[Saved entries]
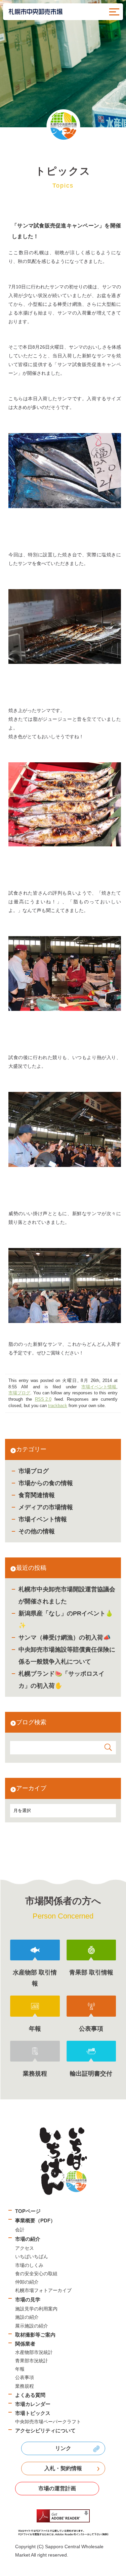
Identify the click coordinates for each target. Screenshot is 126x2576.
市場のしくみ (29, 2265)
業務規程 (24, 2386)
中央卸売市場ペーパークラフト (48, 2421)
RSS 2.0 (43, 1399)
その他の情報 (36, 1531)
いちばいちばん (31, 2256)
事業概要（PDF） (35, 2220)
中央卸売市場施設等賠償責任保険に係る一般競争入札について (66, 1655)
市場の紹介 (27, 2239)
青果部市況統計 (31, 2360)
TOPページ (28, 2211)
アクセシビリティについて (45, 2430)
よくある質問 (30, 2395)
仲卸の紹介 (27, 2282)
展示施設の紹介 (31, 2325)
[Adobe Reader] (63, 2522)
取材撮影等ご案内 (35, 2335)
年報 (20, 2369)
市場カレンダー (32, 2404)
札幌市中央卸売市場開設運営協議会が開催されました (66, 1595)
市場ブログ (33, 1471)
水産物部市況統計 (34, 2352)
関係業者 (25, 2344)
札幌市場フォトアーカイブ (43, 2290)
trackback (57, 1405)
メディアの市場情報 (45, 1507)
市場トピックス (32, 2413)
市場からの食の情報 (45, 1483)
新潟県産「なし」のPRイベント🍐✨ (65, 1619)
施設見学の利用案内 (36, 2308)
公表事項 (24, 2377)
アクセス (24, 2248)
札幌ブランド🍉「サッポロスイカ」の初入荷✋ (61, 1679)
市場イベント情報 (42, 1519)
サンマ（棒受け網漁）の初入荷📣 (64, 1637)
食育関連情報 (36, 1495)
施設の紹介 (27, 2317)
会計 (20, 2229)
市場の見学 (27, 2299)
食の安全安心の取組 (36, 2273)
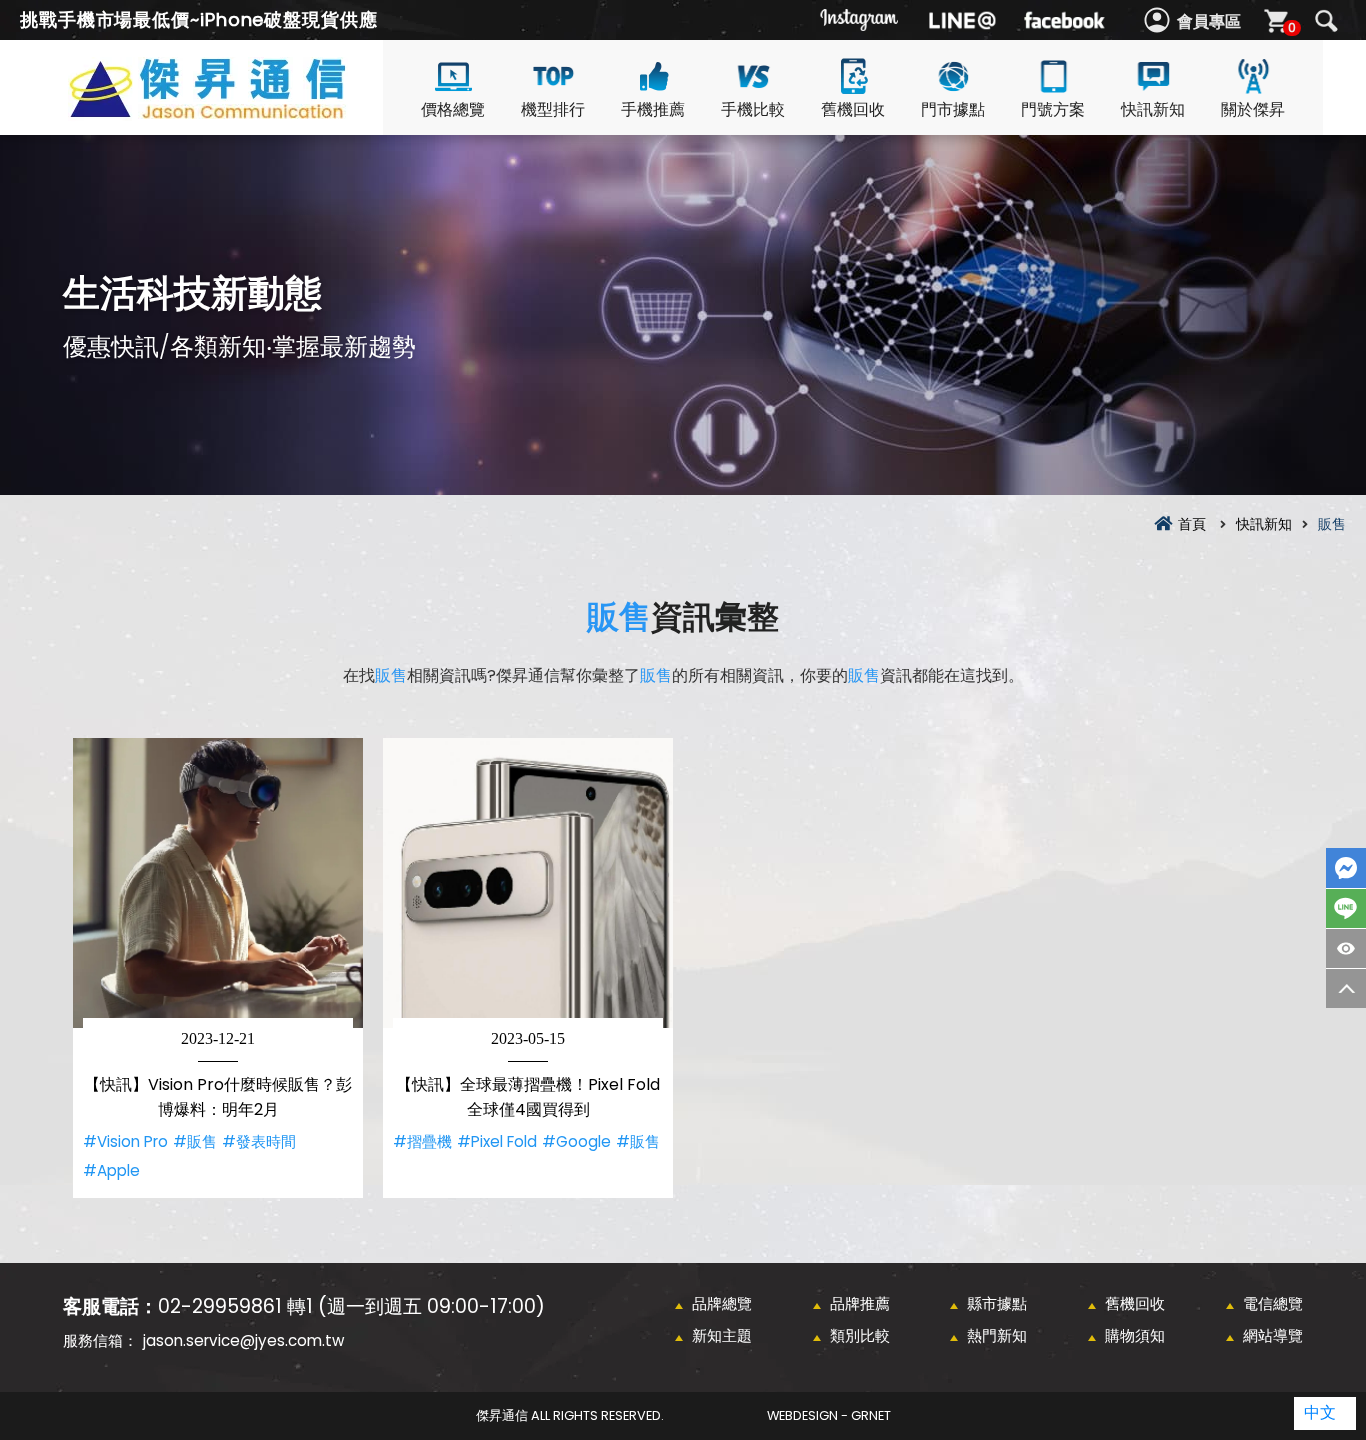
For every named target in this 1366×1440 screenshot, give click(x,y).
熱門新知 (997, 1335)
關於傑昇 (1253, 109)
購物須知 (1135, 1335)
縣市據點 (997, 1303)
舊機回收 (853, 109)
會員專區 (1209, 21)
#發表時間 (259, 1141)
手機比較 (753, 109)
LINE (1346, 908)
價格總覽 (453, 109)
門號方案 (1053, 109)
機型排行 (553, 109)
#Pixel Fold (497, 1141)
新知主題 (722, 1335)
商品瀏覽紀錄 (1346, 948)
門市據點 (953, 109)
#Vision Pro (125, 1141)
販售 (619, 616)
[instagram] (860, 20)
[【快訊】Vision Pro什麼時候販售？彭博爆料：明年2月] (218, 883)
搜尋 (1326, 21)
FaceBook (1346, 868)
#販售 (195, 1141)
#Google (576, 1141)
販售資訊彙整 (243, 111)
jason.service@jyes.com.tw (243, 1340)
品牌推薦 (860, 1303)
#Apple (111, 1170)
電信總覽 (1273, 1303)
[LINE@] (962, 20)
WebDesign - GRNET (829, 1415)
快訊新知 (1153, 109)
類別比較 (860, 1335)
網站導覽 (1273, 1335)
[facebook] (1064, 20)
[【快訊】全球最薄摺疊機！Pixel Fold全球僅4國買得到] (528, 883)
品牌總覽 (722, 1303)
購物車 (1292, 27)
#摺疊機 (422, 1141)
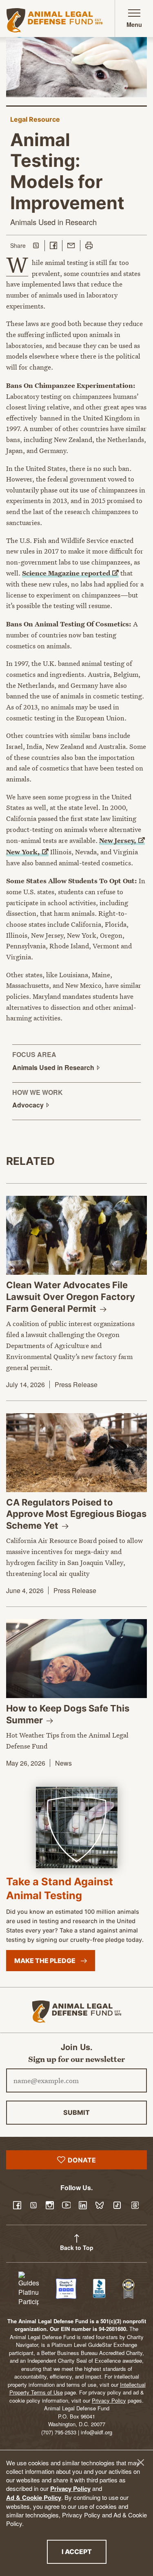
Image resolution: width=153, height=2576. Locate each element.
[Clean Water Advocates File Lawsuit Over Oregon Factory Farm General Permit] (76, 1235)
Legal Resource (35, 119)
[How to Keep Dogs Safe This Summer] (76, 1658)
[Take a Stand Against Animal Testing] (77, 1827)
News (63, 1763)
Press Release (76, 1384)
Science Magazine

## YOUR INSTRUCTIONS
Retrieve every line above holding the word "click".

## RESPONSE TO THIS EXERCISE
Identify the click coordinates for each target. Screenshot is 126x2576.
For every named target in this 1366×1440 screenshot, give click(x,y).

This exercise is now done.